### TRECHO DO DOCUMENTO
==============================
Uma estratégia ampla tem de ser implementada, tanto a nível interno como a nível regional e global. A democracia está sitiada em muitos países. As tendências autoritárias estão ganhando terreno, como evidenciado por muitos relatórios de prestígio, incluindo a Economist Intelligence Unit, o projeto V-DEM, os relatórios da Freedom House e o relatório da International IDEA sobre o estado global da democracia. Precisamos estudar com mais profundidade este novo tipo de autoritarismo que está atualmente em construção, a fim de confrontá-lo de forma mais rápida e eficaz. Precisamos estar conscientes da fragilidade da democracia e dos riscos crescentes que ela enfrenta, bem como dos processos de retrocesso que estão ocorrendo em muitos países ao redor do mundo. Nenhum país é vacinado contra o vírus autoritário. Também é necessário rever e atualizar os mecanismos para a defesa regional da democracia, incluindo os estabelecidos pela Carta Democrática Interamericana, que completa 20 anos em 11 de setembro e se tornou ultrapassada diante do novo tipo de ameaças que a democracia enfrenta hoje. A Idea Internacional tem feito um duplo apelo: por um lado, para defender a democracia durante este período tão turbulento em nossa região, agravado pelo impacto da pandemia, e, por outro lado, para repensá-la a fim de avançar para uma nova geração de democracia, mais resistente e de melhor qualidade, com a capacidade de responder de forma oportuna e eficaz aos novos desafios do século 21.
Qual é o papel da desinformação, e sua ampliação nas redes sociais, na atual crise da democracia?
Novas tecnologias de informação e comunicação estão aqui para ficar e apresentar novos e difíceis desafios para a política, a integridade das eleições e a qualidade da democracia. As redes sociais e sua relação com as eleições, a política e a democracia têm, como o deus Jano, duas faces, Por um lado, essas ferramentas, quando utilizadas adequadamente, têm um efeito positivo no desenvolvimento de processos eleitorais legítimos, melhoram a qualidade da democracia, garantem o pleno exercício da liberdade de expressão, contribuem para um debate público informado e promovem a participação cidadã.
Mas, por outro lado, quando mal utilizadas, elas representam novas e sérias ameaças. As bolhas de filtragem ideológicas e as câmaras de eco geradas pelas redes sociais podem fomentar o ódio, aumentar perigosamente a polarização e facilitar a ação dos movimentos pós-verdade. Também podem contribuir para a viralização de notícias falsas e de campanhas de desinformação, afetando a condução normal das campanhas eleitorais, minando a confiança no processo e nas instituições eleitorais e manipulando o comportamento eleitoral dos cidadãos.
==============================
### MATERIAL FORNECIDO
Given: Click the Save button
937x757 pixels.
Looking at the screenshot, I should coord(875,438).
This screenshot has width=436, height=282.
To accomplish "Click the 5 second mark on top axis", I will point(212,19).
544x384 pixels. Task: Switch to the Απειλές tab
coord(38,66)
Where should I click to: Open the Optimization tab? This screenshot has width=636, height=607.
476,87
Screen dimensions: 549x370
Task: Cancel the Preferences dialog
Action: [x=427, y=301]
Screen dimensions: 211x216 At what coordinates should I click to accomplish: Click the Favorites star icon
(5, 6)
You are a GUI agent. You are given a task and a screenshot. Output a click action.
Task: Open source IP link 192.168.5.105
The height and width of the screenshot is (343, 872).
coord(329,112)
==============================
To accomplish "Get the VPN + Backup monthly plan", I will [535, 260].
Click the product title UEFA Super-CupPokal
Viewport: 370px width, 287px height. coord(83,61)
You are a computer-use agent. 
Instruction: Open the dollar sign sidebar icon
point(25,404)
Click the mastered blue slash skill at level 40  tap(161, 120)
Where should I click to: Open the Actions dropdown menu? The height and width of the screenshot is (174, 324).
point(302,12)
==============================
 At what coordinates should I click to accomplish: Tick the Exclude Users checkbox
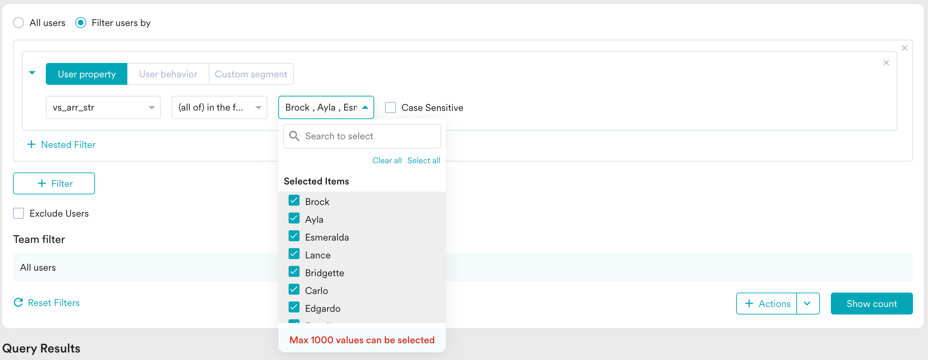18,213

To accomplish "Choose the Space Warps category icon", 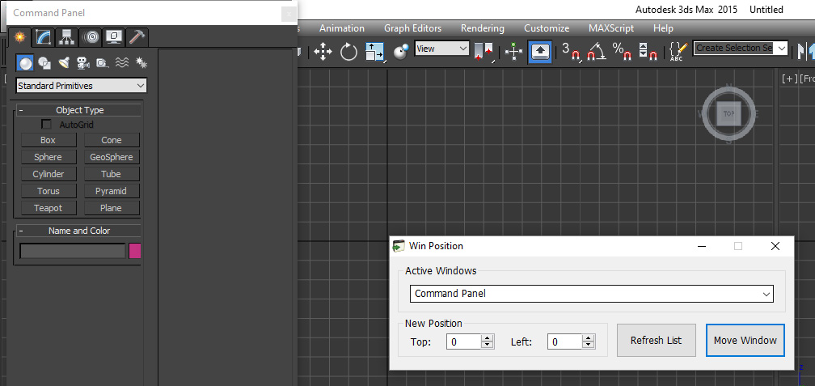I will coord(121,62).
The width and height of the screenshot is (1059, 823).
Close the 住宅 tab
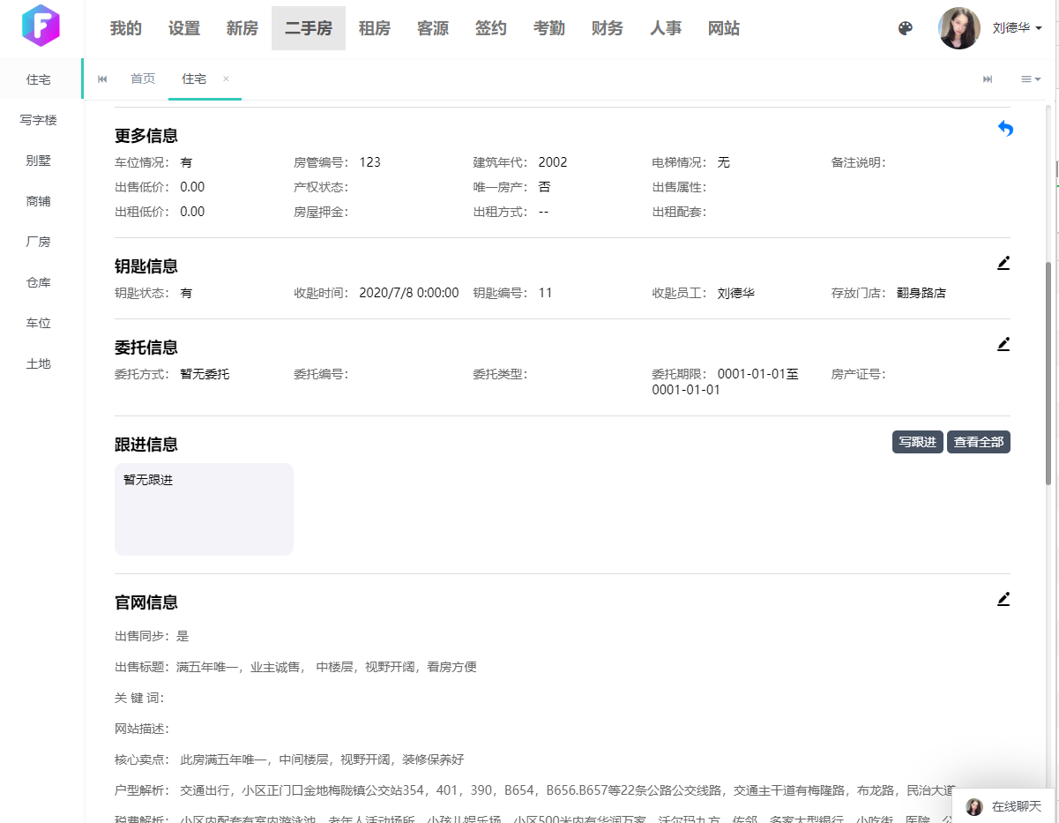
==============================
### APLIQUE A LEITURA
A - Responda com base no trecho sobre democracia:
(i) Quantos anos a Carta Democrática Interamericana completa em 11 de setembro?
(ii) Com qual deus o trecho compara as redes sociais por terem duas faces?
(iii) O que as bolhas de filtragem ideológicas e as câmaras de eco podem fomentar?
B - Transcreva do trecho sobre democracia a passagem que começa em "Qual é o papel" e segue até "a participação cidadã.".
Baseie-se apenas no trecho sobre democracia.

### RESPOSTAS
A -
(i) 20 anos.
(ii) Jano.
(iii) O ódio.

B -
Qual é o papel da desinformação, e sua ampliação nas redes sociais, na atual crise da democracia?
Novas tecnologias de informação e comunicação estão aqui para ficar e apresentar novos e difíceis desafios para a política, a integridade das eleições e a qualidade da democracia. As redes sociais e sua relação com as eleições, a política e a democracia têm, como o deus Jano, duas faces, Por um lado, essas ferramentas, quando utilizadas adequadamente, têm um efeito positivo no desenvolvimento de processos eleitorais legítimos, melhoram a qualidade da democracia, garantem o pleno exercício da liberdade de expressão, contribuem para um debate público informado e promovem a participação cidadã.